Accademiocrazia
[di Ernesto Giacomino]
Un aspetto del Natale pericolosissimo, da non sottovalutare, è questa baldoria di recite, saggi, dimostrazioni d’arti marziali, concorsi di pittura, concertini strimpellati, esperimenti di fisica nucleare e pieces teatrali a cui ormai sono sottoposti tutti i bambini del classico target 0-12.
Non è più come un tempo, nossignori. Là al massimo c’era il presepe vivente dell’antivigilia, lo sforzo era tutto in quella strofetta smozzicata vestiti da angioletto o pastorello, mentre i genitori ammassati in classe ammiccavano ai banchi traboccanti di pandori, bibite e pasticelle. Roba vecchia, quella.
I nostri figli, magari non ce ne accorgiamo, ma a partire da novembre già sono tutti scambiati per novelli Baryshnikov, Uto Ughi, Dustin Hoffman. Il balletto oggi in piazza, domani i capitomboli al palazzetto, domani l’altro il coro in parrocchia. Fanno più attività loro, nelle festività natalizie, che gli elfi giocattolai di Babbo Natale.

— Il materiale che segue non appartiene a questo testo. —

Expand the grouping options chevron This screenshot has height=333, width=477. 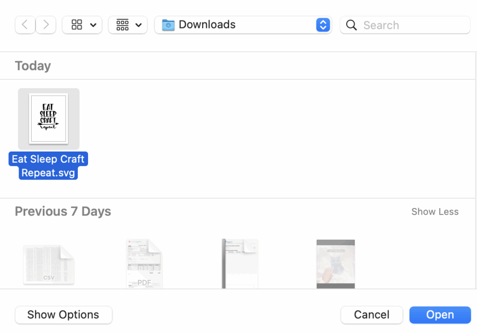(x=138, y=25)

Una gara allo sfiancamento, per chissà cosa. Un’aria di competizione che trasuda da ogni molecola d’intonaco delle aule: maestre tese e ansiose, occhi insonni, ore e ore di prove con una marzialità che nemmeno il sergente di Ufficiale e Gentiluomo. Me le immagino, spiarsi reciprocamente a denti digrignati, o mettere talpe nelle classi altrui (“dai, buttati nella 5^ B travestito da Esposito e poi vieni a riferire”). Come dire: hai visto mai che non s’arrivi al Giudice di Pace, prima o poi.
Poco male, anzi bene. Bene per i bambini, intendo. Quando li sfinisci, quelli: puoi tenerli impegnati per ore e ore col canottaggio prima, il parapendio poi e una mezza maratona per accompagnarli alla sera, e a mezzanotte saranno ancora a fare capriole sul divano in attesa del cartone animato preferito (per la serie: lo dicevo, io, che gli omogeneizzati sono cambiati).

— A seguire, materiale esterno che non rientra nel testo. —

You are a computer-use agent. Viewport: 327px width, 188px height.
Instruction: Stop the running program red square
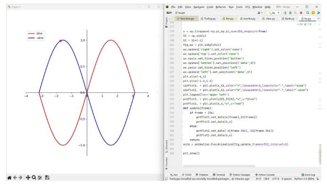pos(301,13)
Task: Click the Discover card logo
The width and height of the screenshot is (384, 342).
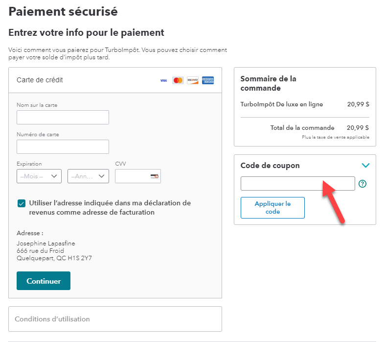Action: pos(193,80)
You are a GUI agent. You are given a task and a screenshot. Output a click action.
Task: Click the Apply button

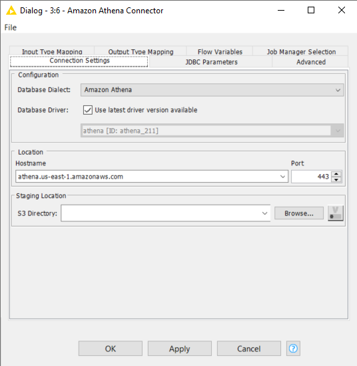180,349
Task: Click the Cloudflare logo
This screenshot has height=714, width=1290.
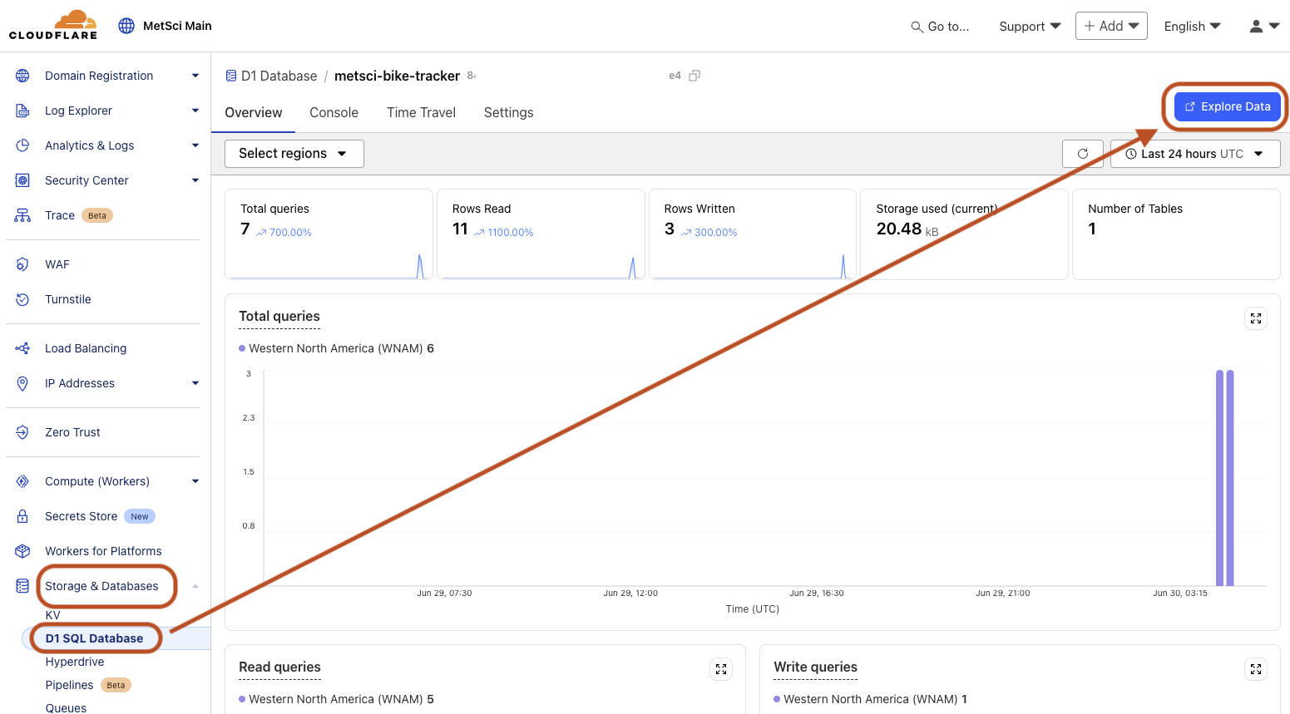Action: [x=52, y=25]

Le vere vittime, diciamocelo, sono i genitori. Che, qualunque mestiere facciano, è categorico che nelle settimane precedenti il Natale lavorino più che in ogni altro periodo dell’anno. E che in quelle stesse settimane abbiano sempre, immancabilmente, un collega da sostituire, una commessa in maternità, un titolare in trasferta che conta sulla loro indefessa presenza.
E invece no, macché. Il giorno in cui hai la partenza del materiale più importante dell’intera vita aziendale, zacchete, t’hanno messo la recita della previgilia della vigilia con quadriglia e doppio carpiato misto esattamente allo stesso orario in cui passa il corriere per il ritiro. L’operazione bancaria da concludersi a tutti i costi entro le quindici coincide con la lezione speciale del catechismo sulle possibilità di utilizzo del bue da grotta come climatizzatore ecosostenibile. Mentre t’approssimi a staccare per il saggio di zumba della scolaresca, i pezzi che stai allestendo alla linea di montaggio aumentano di colpo per un raddoppio d’ordine del cliente.
Poi, però. Comunque sia ti ritrovi in platea. Ti siedi, si spengono le luci. Arrivano loro: sorrisi d’incisivi caduti, le guance arrossate. Qualcuno che trasgredisce e sventola la mano. L’eccitazione, la felicità, l’emozione di essere almeno per un’ora al centro di quello che, per loro, è tutto il mondo.
E pensi che anche stavolta, come sempre, ne è valsa la pena.